I bend down to scratch Snoopy between his poor, aching ears, and then, I don't know, the holiday spirit seizes me or something, because I straighten up and give
Lucy my gum and the
Mad
magazine without even thinking about it. And she's so surprised, she actually stops ringing her bell for a minute, which makes the street so quiet it's like everyone has gone completely deaf at the same time. Which is kind of creepy, like we've all just entered the Twilight Zone or something. But then Lucy starts up again, and everyone hurries away covering their ears, including me as I hustle my bustle home.
It starts the minute I walk into school, before I even have
a chance to open my locker.
“Hey, Dee-Dee,” Donald Caruso yells. “I'm writing a paper on the Trojan war and I hear you're an expert on Trojans. Can you help me out?”
Diane Carlson and her big fat mouth. I should have known she wouldn't keep what she saw to herself. I turn my back on Donald and open my locker without responding to him, but of course he doesn't let up. “Got a pair of rubbers in there?” he asks, peeking at the floor. “You never know when they might come in handy.”
“Lay off, Donald,” I say, slamming my locker shut.
“Lay?” he cracks up.
“Lay
off? God, Dee-Dee, is that all you ever think about? Man, I never knew you were such a sex maniac.”
“Move aside,” I say, elbowing him out of my way so I can get to homeroom.
“You don't have to knock me over with your knockers,” he says, pretending to fall back. I give him the finger over my shoulder and round the corner.
“Blow me,” Donald calls after me. God, can't he at least think of something original to say?
I could just kill Diane Carlson, but I know saying anything to her would just make it worse. The best I can do is avoid her and her crew all day, which I somehow manage to do, plus guard my knapsack with my life. I would die if anyone knew what I have in here, but luckily no one bothers to look. Donald teases me all day long, and when the last bell finally rings, I rush to my locker, grab my coat, and vacate the premises before he can start in again and I do something I know I'll regret.

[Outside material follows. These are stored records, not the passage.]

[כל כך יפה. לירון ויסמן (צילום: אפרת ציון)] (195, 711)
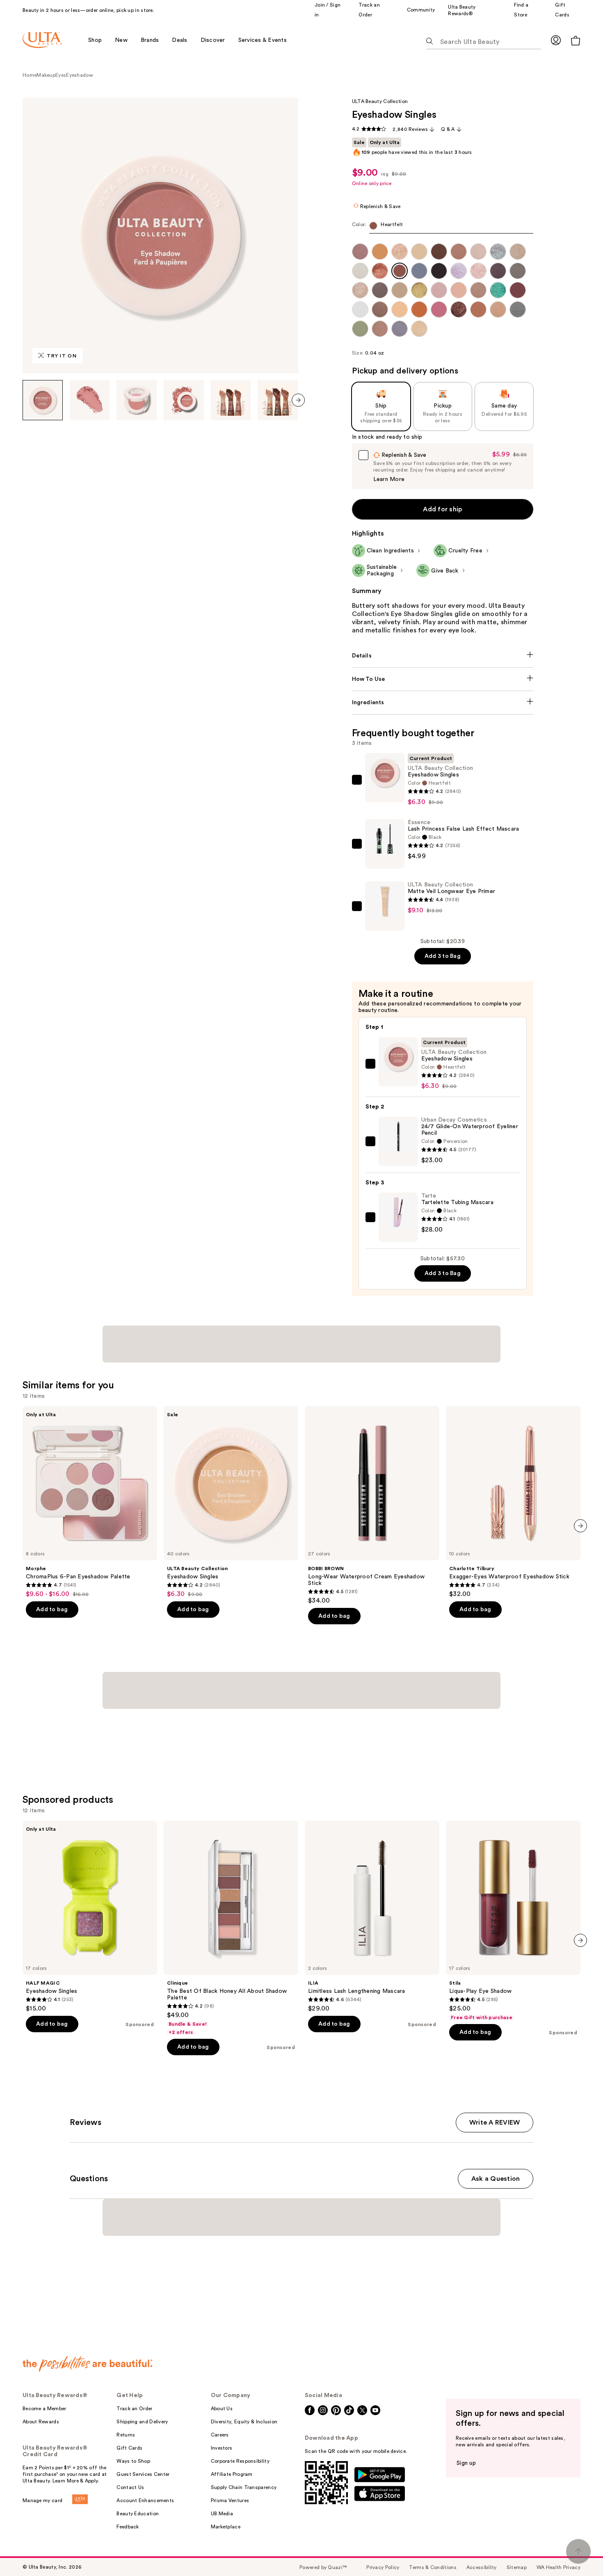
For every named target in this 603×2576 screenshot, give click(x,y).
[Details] (443, 655)
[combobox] (443, 227)
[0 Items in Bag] (575, 40)
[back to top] (578, 2551)
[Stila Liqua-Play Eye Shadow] (513, 1920)
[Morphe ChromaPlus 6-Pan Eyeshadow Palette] (90, 1502)
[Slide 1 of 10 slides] (43, 400)
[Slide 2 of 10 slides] (90, 400)
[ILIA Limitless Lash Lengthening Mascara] (372, 1916)
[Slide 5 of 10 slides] (231, 400)
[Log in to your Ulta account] (556, 40)
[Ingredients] (443, 702)
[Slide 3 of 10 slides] (136, 400)
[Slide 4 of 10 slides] (184, 400)
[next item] (298, 400)
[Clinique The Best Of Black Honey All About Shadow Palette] (231, 1928)
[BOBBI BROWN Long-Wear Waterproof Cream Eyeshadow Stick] (372, 1505)
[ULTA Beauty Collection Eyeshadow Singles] (231, 1502)
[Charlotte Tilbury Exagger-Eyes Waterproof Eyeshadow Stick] (513, 1502)
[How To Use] (443, 679)
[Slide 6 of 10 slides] (278, 400)
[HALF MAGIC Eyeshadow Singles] (90, 1916)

As I walk down Farm Hill Road, I try to put it all out of my mind because I don't want to be in a bad mood when Frank gets here. He's exactly on time and boy, am I glad to see him.
“So, you think it's going to rain today, Vanessa?” Frank asks the minute I get into the car.
It would be a weird question if you didn't know what he meant because first of all, there's not a cloud in the sky, and second of all, it's only about thirty degrees out, so if anything was going to fall on our heads, it would definitely be snow. But Frank's not talking about the weather.
“I don't know, but I brought a raincoat just in case,” I tell him, and Frank doesn't say anything but he smiles this smile—it's more like a grin, really—and my whole awful day at school just melts away. I'm so totally happy I feel like laughing or singing or, I don't know, rolling down my window and screaming my stupid head off.
Frank even starts whistling when we get out of the car and head up to the house. We go inside and I'm a little sad that my birthday decorations are gone but—get this—now there's a heater upstairs in the sleeping bag room. Oh sure, now that Frank's taking off his clothes too, we have a heater. Why couldn't we have one before, when it was just me freezing my butt off? I guess it doesn't really matter anymore, since the point is we finally have one. It works on kerosene, and it kind of smells, but I don't dare complain. Anyway, there's no electricity in the house, so I guess there's no other choice.
“So, let's see what you got.” Frank turns on the heater and flops down right next to it on one of the sleeping bags. I flop down too and open my knapsack.
“Here.” I hand him the package of Trojans.